La SACD propose de taxer les recettes publicitaires en ligne pour soutenir la création. L'idée n'est pas nouvelle, mais elle inquiète les acteurs de l'économie numérique française.
par Astrid GIRARDEAU
publié le 29 septembre 2009 à 20h42
(mis à jour le 15 décembre 2009 à 10h28)

«Ce sont les grands gagnants du système (…), les grands oubliés du financement de la création» . Le discours est connu. Depuis plusieurs années, il est fréquemment utilisé pour justifier la taxation des fournisseurs d'accès Internet (FAI) au profit de la création. Sauf que la cible a changé. Aujourd'hui, quand Pascal Rogard, le président de la SACD (Société des auteurs et compositeurs dramatiques), fait cette déclaration, il ne parle plus des FAI, mais des moteurs de recherche. Plus précisément des annonceurs français qui utilisent leurs régies publicitaires. Pour Olivier Esper, responsable des relations institutionnelles de Google France , il ne s'agit pas d'une enième mesure anti-Google, mais d'une proposition qui concerne et met en danger tout l'eco-système des acteurs français du numérique. «Cela participerait à faire de la France un enfer fiscal numérique» nous indique t-il.

Parallèlement à la mission Zelnik, chargée d'améliorer l'offre légale en ligne, le cabinet de conseil NPA a récemment réalisé une étude qui se penche sur la croissance et les rentrées financières des régies publicitaires des moteurs de recherche. Et les compare aux régies des médias traditionnels (TF1, M6, groupes de presse). Selon l'étude, révélée par le magazine Ecran Total , les régies web captent actuellement 77% du marché, tandis que les médias traditionnels «peinent à tirer profit des investissements consentis dans la production de contenus pour le web» . Aussi le rapport montre que, de 2006 à 2009, le chiffre d'affaires de Google a augmenté (+9%) alors que les revenus reversés à ses partenaires ont baissé (-5%). En conclusion, NPA explique qu'il est difficile de taxer ces sites en raison de leur «caractère international» et de leur localisation (Irlande, Luxembourg…). L'idée du cabinet est donc d'aller chercher l'argent à la source : chez les annonceurs français. Soit assujettir ces derniers à «une taxe assise sur leurs investissements publicitaires Internet» qui atterrirait dans un fond de financement de la création.

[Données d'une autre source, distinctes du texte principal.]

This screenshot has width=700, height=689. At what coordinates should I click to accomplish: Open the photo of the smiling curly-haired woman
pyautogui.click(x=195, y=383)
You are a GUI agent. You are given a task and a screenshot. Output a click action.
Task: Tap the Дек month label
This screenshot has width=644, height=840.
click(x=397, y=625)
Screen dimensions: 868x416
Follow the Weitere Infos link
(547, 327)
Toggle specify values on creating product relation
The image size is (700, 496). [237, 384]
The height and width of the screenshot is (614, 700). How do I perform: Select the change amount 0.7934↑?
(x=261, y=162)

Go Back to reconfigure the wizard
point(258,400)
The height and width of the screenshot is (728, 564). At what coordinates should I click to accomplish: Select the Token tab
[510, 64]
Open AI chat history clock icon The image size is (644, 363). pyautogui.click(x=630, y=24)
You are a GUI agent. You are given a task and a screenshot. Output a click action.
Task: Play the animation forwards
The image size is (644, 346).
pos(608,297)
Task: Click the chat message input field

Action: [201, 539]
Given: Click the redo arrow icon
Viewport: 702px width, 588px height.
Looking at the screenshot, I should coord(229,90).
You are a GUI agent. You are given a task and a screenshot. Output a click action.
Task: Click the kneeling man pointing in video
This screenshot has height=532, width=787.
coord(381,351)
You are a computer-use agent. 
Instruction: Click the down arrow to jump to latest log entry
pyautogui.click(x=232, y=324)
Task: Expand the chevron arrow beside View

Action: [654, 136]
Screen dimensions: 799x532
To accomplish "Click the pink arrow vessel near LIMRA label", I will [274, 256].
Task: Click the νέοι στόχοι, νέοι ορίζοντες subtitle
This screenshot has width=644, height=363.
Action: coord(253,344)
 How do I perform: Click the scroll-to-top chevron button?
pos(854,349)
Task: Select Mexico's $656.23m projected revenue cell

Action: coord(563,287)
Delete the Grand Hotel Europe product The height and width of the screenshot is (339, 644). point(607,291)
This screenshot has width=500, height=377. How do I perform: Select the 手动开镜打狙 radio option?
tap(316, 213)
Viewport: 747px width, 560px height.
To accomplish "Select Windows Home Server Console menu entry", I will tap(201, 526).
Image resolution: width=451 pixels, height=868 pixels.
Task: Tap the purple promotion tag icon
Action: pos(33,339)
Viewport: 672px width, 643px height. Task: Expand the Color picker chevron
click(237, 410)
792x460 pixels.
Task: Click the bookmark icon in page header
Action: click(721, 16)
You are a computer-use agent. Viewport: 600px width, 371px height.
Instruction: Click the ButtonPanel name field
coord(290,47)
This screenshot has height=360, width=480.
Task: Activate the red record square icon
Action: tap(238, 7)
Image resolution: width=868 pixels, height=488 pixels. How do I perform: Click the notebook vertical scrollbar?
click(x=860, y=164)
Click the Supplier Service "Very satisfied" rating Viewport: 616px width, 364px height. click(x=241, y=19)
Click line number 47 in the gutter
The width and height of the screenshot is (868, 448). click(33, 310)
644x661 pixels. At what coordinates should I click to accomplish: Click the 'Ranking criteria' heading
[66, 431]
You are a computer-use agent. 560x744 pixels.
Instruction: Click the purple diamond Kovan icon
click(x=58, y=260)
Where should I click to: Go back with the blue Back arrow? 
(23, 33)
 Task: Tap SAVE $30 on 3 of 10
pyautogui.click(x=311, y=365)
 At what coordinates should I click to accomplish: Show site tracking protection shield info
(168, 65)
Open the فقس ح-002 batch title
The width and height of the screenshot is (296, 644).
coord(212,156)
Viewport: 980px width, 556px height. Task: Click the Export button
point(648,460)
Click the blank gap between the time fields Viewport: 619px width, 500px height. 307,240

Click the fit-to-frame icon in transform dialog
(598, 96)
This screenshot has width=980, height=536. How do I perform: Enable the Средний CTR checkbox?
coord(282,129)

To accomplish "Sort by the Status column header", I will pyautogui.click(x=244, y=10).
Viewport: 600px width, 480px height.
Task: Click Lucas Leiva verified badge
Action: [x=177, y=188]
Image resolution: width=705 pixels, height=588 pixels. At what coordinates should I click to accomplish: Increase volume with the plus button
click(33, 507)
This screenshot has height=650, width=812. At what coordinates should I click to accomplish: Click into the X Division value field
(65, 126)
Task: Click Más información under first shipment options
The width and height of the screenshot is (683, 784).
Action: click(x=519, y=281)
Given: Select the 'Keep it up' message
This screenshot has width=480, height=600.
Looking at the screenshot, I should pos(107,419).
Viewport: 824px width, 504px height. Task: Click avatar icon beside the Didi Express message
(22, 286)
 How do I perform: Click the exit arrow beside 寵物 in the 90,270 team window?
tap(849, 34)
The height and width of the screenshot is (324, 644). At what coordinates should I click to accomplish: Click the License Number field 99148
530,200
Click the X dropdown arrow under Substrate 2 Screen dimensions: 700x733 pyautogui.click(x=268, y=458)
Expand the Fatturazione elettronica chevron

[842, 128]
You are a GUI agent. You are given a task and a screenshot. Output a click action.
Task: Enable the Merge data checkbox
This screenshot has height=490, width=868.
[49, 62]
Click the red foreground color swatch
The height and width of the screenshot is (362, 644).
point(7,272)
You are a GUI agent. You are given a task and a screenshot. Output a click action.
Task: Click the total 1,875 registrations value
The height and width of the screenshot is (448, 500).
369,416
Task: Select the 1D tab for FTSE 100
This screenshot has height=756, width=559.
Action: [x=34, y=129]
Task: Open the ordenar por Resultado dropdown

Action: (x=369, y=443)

L'idée est reprise dans les dix propositions «pour construire la nouvelle économie de la création à l'ère numérique» formulées par la SACD dans le cadre de la mission Zelnik, et publiées aujourd'hui. Le septième point concerne «la contribution à un fonds de soutien à la création des recettes publicitaires générées sur Internet, notamment par les sites et moteurs de recherche» . La démonstration reprend les grandes lignes de l'étude de NPA Conseil : les sources de financement de la télévision ont migré vers Internet et les régies publicitaires en ligne. Ce transfert doit s'accompagner de la mise en place d'une contribution de ces acteurs. Avant de conclure que juridiquement, le plus faisable est de taxer les annonceurs.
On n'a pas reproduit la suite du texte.